#### [MATERIAL SHOWN]
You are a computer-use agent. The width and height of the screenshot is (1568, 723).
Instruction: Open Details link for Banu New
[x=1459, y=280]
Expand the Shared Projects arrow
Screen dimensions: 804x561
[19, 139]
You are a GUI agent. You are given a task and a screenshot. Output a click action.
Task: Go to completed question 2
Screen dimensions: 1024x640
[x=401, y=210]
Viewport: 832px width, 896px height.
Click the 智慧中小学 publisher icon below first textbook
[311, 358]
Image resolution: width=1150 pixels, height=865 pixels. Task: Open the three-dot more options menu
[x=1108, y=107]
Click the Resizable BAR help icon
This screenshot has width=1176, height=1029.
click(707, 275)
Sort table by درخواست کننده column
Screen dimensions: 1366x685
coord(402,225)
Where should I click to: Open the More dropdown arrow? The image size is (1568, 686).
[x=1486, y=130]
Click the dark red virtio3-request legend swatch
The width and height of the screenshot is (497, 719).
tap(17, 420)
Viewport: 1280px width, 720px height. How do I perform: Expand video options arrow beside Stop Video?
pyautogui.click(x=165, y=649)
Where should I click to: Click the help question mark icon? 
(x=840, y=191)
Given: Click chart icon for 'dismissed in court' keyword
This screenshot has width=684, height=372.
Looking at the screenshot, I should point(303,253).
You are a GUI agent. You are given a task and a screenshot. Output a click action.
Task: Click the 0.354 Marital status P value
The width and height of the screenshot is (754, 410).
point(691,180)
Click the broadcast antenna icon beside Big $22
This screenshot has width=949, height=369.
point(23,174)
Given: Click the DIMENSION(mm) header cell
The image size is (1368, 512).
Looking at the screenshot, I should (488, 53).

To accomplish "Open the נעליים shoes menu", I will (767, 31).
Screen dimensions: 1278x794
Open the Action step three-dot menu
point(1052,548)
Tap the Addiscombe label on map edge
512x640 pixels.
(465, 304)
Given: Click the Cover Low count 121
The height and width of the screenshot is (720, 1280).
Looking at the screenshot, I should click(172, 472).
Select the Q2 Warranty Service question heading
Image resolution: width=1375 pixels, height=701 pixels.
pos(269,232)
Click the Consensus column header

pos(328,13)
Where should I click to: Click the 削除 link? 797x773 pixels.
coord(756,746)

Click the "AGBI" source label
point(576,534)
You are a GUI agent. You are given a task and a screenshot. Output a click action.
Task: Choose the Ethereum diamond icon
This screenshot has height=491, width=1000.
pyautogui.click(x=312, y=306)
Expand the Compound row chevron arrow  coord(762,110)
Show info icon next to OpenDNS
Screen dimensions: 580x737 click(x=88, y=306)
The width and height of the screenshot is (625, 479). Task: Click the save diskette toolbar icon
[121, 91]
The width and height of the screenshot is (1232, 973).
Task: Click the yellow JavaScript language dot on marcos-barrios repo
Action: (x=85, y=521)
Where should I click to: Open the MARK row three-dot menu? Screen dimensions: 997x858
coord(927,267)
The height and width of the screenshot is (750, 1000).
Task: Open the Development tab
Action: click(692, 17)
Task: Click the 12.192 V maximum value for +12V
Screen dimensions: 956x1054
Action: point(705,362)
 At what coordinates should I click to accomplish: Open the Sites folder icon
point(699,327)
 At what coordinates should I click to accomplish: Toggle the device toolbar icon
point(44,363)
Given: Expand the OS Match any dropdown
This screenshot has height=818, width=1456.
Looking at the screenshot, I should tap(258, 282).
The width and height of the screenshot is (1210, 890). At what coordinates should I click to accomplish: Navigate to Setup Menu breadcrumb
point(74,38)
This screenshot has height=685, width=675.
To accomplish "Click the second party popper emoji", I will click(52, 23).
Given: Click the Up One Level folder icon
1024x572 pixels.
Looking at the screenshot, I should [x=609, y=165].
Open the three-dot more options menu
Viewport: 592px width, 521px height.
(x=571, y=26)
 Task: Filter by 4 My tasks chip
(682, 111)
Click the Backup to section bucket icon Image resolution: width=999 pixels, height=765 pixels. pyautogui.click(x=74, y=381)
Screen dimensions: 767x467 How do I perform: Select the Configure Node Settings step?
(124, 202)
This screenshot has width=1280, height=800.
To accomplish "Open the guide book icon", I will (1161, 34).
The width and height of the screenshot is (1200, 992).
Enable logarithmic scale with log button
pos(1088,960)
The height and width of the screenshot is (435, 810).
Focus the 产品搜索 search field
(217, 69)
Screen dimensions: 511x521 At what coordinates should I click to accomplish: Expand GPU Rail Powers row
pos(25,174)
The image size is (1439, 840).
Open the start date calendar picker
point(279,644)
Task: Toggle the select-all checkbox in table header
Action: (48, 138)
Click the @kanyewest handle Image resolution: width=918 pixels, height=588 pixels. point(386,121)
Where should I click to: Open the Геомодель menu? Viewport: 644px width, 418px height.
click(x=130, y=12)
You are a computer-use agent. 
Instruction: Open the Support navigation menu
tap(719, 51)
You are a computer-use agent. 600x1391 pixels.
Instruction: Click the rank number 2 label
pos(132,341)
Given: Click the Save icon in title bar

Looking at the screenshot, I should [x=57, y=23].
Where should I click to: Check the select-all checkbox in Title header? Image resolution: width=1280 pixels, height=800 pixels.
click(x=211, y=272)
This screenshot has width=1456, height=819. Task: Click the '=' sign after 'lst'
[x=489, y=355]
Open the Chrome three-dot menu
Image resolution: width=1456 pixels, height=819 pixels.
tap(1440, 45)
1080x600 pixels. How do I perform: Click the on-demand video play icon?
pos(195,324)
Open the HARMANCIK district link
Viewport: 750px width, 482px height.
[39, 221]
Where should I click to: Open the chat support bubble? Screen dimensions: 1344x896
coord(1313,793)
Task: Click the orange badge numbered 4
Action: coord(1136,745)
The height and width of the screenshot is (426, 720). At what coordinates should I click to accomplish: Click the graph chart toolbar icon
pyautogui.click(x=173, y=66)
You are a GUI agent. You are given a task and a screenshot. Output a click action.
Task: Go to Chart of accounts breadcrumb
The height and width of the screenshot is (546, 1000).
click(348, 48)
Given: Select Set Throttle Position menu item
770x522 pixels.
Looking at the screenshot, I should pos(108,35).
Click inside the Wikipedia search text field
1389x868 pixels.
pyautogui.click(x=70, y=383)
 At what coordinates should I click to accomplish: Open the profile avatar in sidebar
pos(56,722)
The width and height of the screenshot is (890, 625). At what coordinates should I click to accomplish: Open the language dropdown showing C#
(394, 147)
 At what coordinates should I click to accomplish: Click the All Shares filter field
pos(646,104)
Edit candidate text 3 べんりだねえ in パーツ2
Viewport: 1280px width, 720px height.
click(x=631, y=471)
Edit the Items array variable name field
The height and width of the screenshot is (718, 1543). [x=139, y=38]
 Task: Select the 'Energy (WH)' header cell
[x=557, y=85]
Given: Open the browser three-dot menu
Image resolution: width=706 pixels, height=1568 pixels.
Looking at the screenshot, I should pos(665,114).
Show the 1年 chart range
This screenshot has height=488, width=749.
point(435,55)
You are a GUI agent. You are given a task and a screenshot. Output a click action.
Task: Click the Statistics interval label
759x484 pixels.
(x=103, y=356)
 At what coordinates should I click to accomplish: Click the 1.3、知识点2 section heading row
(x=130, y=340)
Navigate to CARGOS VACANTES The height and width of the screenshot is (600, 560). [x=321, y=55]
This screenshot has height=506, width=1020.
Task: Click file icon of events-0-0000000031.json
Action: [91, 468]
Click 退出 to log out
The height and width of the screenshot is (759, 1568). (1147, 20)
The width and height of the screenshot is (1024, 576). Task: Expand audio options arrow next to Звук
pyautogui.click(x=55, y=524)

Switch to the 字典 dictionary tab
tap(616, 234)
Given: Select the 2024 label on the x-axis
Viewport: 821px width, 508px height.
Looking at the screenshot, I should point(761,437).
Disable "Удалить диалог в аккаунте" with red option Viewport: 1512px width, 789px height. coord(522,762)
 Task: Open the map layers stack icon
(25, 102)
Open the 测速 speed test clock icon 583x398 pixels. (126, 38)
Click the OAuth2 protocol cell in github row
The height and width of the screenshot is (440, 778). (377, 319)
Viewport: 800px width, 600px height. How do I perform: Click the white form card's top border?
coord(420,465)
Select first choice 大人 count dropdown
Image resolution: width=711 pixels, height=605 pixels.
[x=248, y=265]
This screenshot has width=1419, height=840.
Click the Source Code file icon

#### [TASK DESCRIPTION]
In the entries above, the lines between the one holding "Task: Choose the Ethereum diamond icon" and the one holding "Click the Backup", inclusive, are to be printed exactly as written, and those alone.

#### [EXPECTED OUTPUT]
Task: Choose the Ethereum diamond icon
This screenshot has height=491, width=1000.
pyautogui.click(x=312, y=306)
Expand the Compound row chevron arrow  coord(762,110)
Show info icon next to OpenDNS
Screen dimensions: 580x737 click(x=88, y=306)
The width and height of the screenshot is (625, 479). Task: Click the save diskette toolbar icon
[121, 91]
The width and height of the screenshot is (1232, 973).
Task: Click the yellow JavaScript language dot on marcos-barrios repo
Action: (x=85, y=521)
Where should I click to: Open the MARK row three-dot menu? Screen dimensions: 997x858
coord(927,267)
The height and width of the screenshot is (750, 1000).
Task: Open the Development tab
Action: click(692, 17)
Task: Click the 12.192 V maximum value for +12V
Screen dimensions: 956x1054
Action: point(705,362)
 At what coordinates should I click to accomplish: Open the Sites folder icon
point(699,327)
 At what coordinates should I click to accomplish: Toggle the device toolbar icon
point(44,363)
Given: Expand the OS Match any dropdown
This screenshot has height=818, width=1456.
Looking at the screenshot, I should tap(258, 282).
The width and height of the screenshot is (1210, 890). At what coordinates should I click to accomplish: Navigate to Setup Menu breadcrumb
point(74,38)
This screenshot has height=685, width=675.
To accomplish "Click the second party popper emoji", I will click(52, 23).
Given: Click the Up One Level folder icon
1024x572 pixels.
Looking at the screenshot, I should [x=609, y=165].
Open the three-dot more options menu
Viewport: 592px width, 521px height.
(x=571, y=26)
 Task: Filter by 4 My tasks chip
(682, 111)
Click the Backup to section bucket icon Image resolution: width=999 pixels, height=765 pixels. pyautogui.click(x=74, y=381)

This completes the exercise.